Sementara itu, Nala menulis dengan cara berbeda. Ia masih menggunakan buku tulis, menuliskan draf dengan pena warna-warni.
> Judul: Nilai yang Tidak Bernilai
> Di sekolah kami, angka adalah segalanya. Nilai rapor lebih penting dari nilai hidup. Anak yang pandai bicara dianggap pembangkang. Anak yang terlalu sering bertanya dianggap mengganggu.
> Lalu, untuk apa kami belajar, jika satu-satunya tujuan adalah menyesuaikan diri dengan dunia yang tidak mau berubah?
Artikel mereka dipublikasikan seminggu kemudian.
Responsnya mengejutkan.
Banyak remaja dari sekolah lain membanjiri kolom komentar. Mereka merasa kisah mereka akhirnya punya tempat. Salah satu komentar berbunyi:
> “Gue pikir cuma gue yang ngerasa begini. Ternyata kita banyak. Mungkin kita harus bersuara juga.”
Namun tentu saja, tak semua senang.
Seorang guru menulis balasan panjang yang menyudutkan mereka. Seorang alumni bahkan menyebut mereka generasi manja. Dan kepala sekolah mulai memanggil orang tua mereka, satu per satu.
Tapi dari semua yang terjadi, satu pertemuan mengubah segalanya:
Mereka diundang ke forum pendidikan nasional di ibu kota, sebagai “perwakilan suara siswa” dalam diskusi panel tentang masa depan pendidikan Indonesia.
Undangan itu datang dari seorang dosen bernama Bu Mariska, yang ternyata diam-diam mengikuti perjalanan mereka sejak podcast pertama.
Di emailnya, tertulis:
> “Kalian bukan hanya sedang bersuara. Kalian sedang menulis sejarah. Jangan berhenti.”

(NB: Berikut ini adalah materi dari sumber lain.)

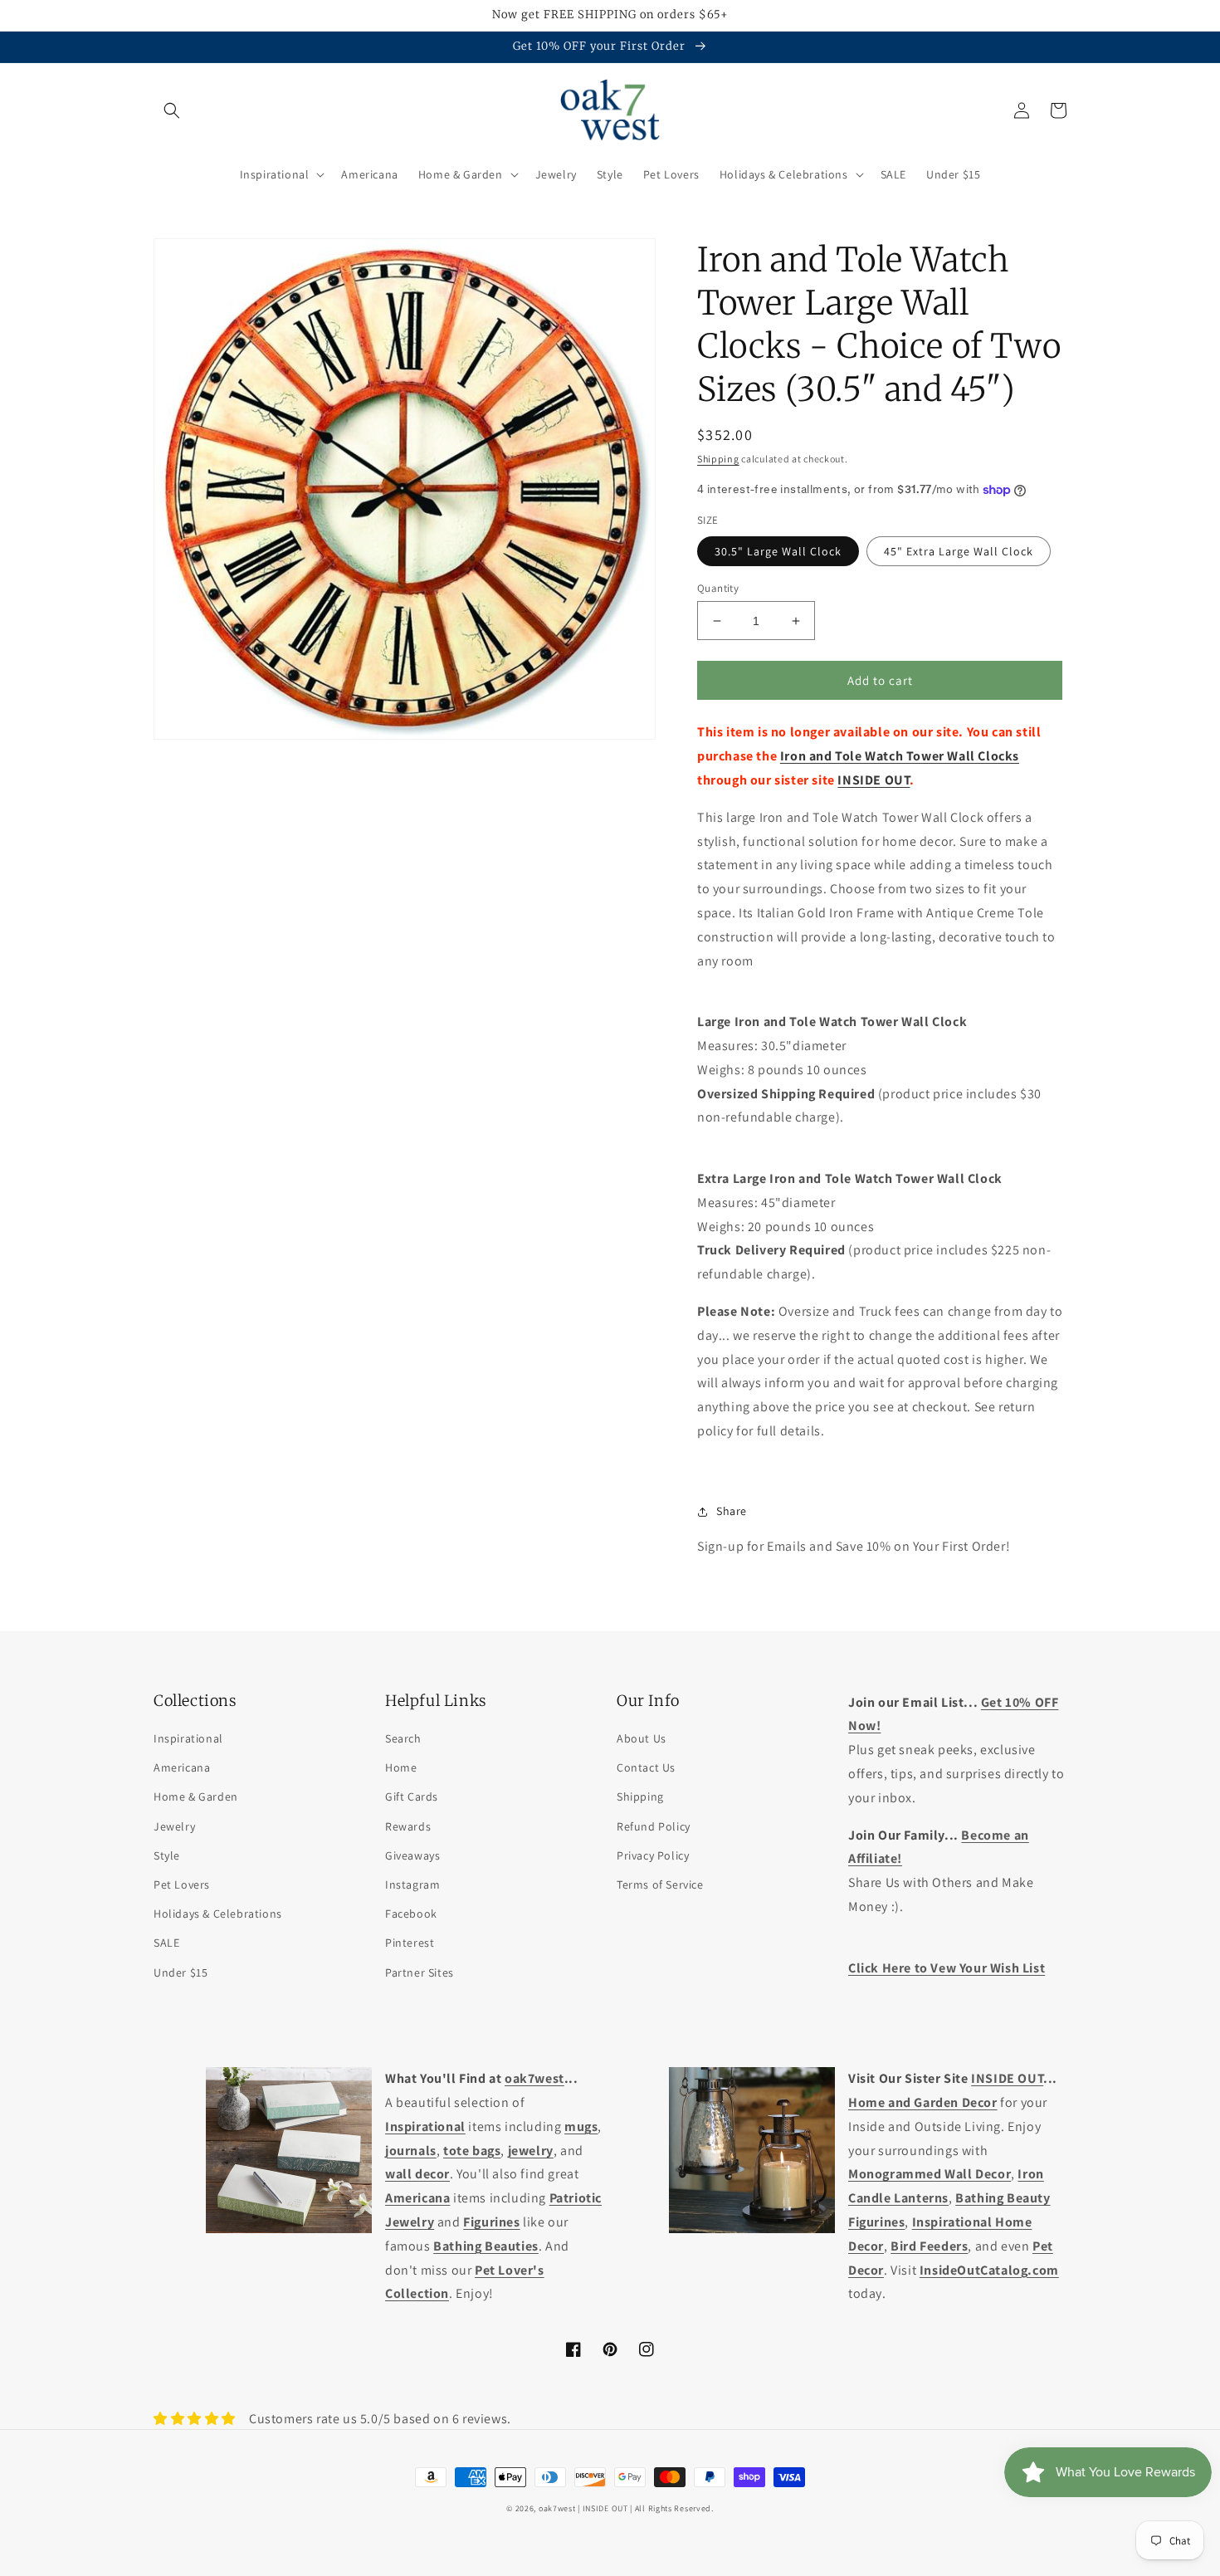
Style (167, 1855)
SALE (166, 1942)
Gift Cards (411, 1796)
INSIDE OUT (873, 780)
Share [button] (731, 1510)
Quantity (718, 588)
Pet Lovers (182, 1884)
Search (403, 1738)
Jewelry (174, 1826)
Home (401, 1767)
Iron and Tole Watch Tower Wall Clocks (899, 756)
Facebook (411, 1913)
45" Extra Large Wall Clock (958, 551)
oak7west (557, 2508)
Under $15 (180, 1972)
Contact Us (646, 1767)
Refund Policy (654, 1826)
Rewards (408, 1826)
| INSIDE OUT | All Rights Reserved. (646, 2508)
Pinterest (409, 1942)
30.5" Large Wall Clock (778, 551)
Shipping (718, 458)
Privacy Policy (653, 1855)
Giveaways (412, 1855)
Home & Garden (196, 1796)
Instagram (412, 1884)
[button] (172, 110)
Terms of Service (660, 1884)
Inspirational (188, 1738)
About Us (641, 1738)
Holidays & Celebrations (218, 1913)
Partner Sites (419, 1972)
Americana (182, 1767)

Juno dan Nala tak lagi sekadar pelajar yang resah. Mereka kini pembicara, penulis, dan simbol kecil dari generasi yang ingin dimengerti.
Tapi perjalanan ini belum selesai.
Karena setiap langkah lebih tinggi, anginnya lebih kencang. Dan belum tentu semua teman akan tetap bersama.